Required action: Transcribe all the lines below exactly. Omit the pictures.

Stored items
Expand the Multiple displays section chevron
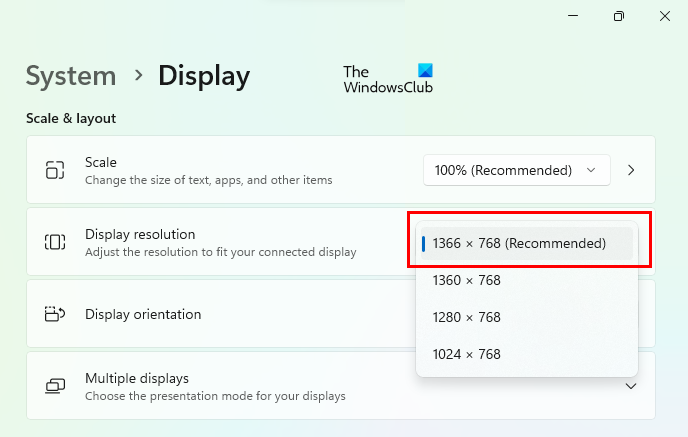 (631, 386)
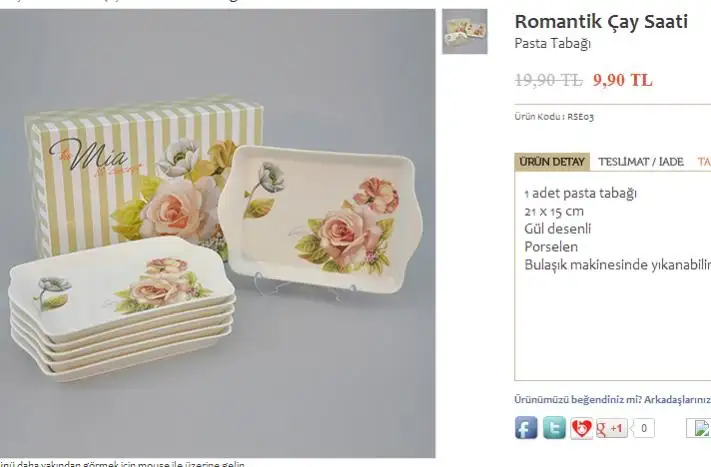This screenshot has height=467, width=711.
Task: Switch to the ÜRÜN DETAY tab
Action: [x=552, y=162]
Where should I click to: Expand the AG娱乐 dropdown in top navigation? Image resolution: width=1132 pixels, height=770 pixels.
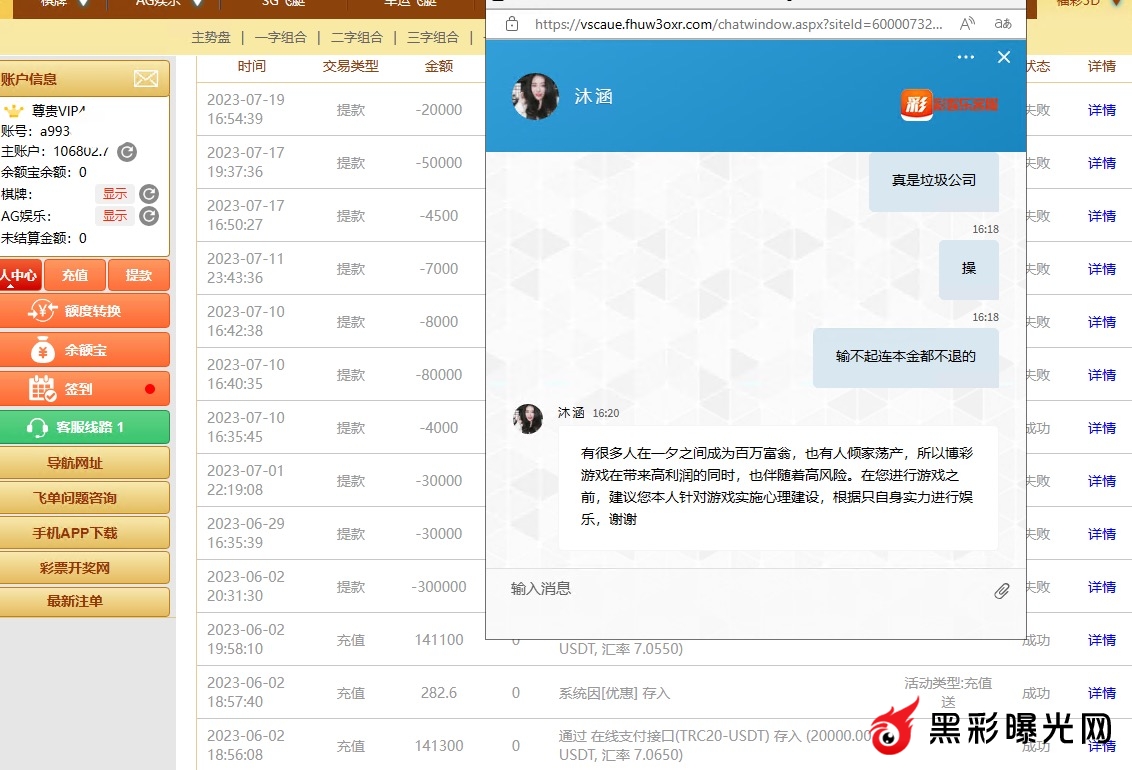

Response to this exercise:
Expand the Multiple displays section chevron
 (631, 386)
This screenshot has height=467, width=711.
Task: Switch to the ÜRÜN DETAY tab
Action: [x=552, y=162]
Where should I click to: Expand the AG娱乐 dropdown in top navigation? Image resolution: width=1132 pixels, height=770 pixels.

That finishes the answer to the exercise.